Let's see if C&F can handle a VERY LONG POST:

Quotes pulled from the WOODENFLUTE list of long ago, regarding steel & reaming.

CASEY BURNS - 2000
In a D section reamer (basically turn the taper then cut it in 1/2) this
is a problem but not so much in the 3/4 round reamer. The edge is kept
sharp this way: on the flat cutting surface, I first file off the old
edge, then stone the surface smooth. Then the cutting edge is generated
using a hard steel burnisher held at about 5 degrees from the cutting
surface and burnish the edge. If the reamer is cutting in one spot a
little narrower, I can burnish more in that spot to bring the edge out
further. In extreme cases the metal can be upset by punching it just
inside the edge with a center punch.

Using this method, one gets years of surface out of a 3/4 section
reamer. I usually need to resharpen it after every 10-15 bores - but I
change my reamers faster than they wear out to a D cross section!

There is no "relief" on the diameter of the reamer. It's not necessary.
The burnished edge seems to be all that is necessary to plane the wood.

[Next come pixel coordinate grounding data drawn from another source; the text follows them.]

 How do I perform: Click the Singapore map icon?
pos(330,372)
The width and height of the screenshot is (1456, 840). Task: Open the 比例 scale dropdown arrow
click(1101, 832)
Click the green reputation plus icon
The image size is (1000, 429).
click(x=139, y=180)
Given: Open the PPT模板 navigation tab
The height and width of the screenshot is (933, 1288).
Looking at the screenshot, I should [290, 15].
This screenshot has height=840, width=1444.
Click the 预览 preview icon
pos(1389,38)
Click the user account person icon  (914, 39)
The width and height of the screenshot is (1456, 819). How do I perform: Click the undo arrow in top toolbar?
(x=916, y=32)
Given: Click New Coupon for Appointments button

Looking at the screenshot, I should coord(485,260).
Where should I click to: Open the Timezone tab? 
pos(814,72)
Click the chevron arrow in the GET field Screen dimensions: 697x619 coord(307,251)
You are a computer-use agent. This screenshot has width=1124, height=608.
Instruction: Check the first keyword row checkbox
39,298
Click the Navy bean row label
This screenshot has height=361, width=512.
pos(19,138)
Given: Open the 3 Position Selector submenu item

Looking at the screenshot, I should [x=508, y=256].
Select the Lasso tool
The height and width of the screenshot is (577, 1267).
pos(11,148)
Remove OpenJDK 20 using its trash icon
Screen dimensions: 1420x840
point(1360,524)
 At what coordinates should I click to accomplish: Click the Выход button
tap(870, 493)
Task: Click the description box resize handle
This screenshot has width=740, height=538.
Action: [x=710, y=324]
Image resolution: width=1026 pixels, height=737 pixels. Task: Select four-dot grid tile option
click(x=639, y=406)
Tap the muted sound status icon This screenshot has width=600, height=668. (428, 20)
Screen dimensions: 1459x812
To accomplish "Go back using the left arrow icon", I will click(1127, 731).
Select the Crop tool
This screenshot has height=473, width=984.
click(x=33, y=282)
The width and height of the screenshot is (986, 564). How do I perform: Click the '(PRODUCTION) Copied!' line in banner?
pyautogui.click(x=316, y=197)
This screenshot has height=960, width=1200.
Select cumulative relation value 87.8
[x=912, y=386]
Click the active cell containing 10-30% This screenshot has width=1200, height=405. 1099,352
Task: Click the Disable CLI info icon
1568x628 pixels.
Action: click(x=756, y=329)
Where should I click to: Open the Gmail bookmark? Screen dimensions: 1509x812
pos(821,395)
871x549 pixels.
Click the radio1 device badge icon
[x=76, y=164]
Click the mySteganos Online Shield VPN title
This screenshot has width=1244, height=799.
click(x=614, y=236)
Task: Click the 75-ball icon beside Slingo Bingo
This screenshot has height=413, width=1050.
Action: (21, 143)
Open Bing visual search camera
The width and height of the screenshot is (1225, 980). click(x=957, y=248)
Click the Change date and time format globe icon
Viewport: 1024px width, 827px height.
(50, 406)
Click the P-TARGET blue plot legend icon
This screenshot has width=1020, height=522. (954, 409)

On flutes, I bore out the joints in one diameter - that being the
minimum required for the reamer to pass through (1/2" is a good size for
larger bored Pratten style middle joints). The reamers I have been
making lately are not piloted, but instead have a cutting edge similar
to that of the gun drills on the end - this makes them more aggressive -
important in a production shop.

In bagpipe chanter bores, however, I will step bore as much as I can -
usually dependent upon what drills are lying around, since these reamers
are a bit more delicate and much more difficult to make.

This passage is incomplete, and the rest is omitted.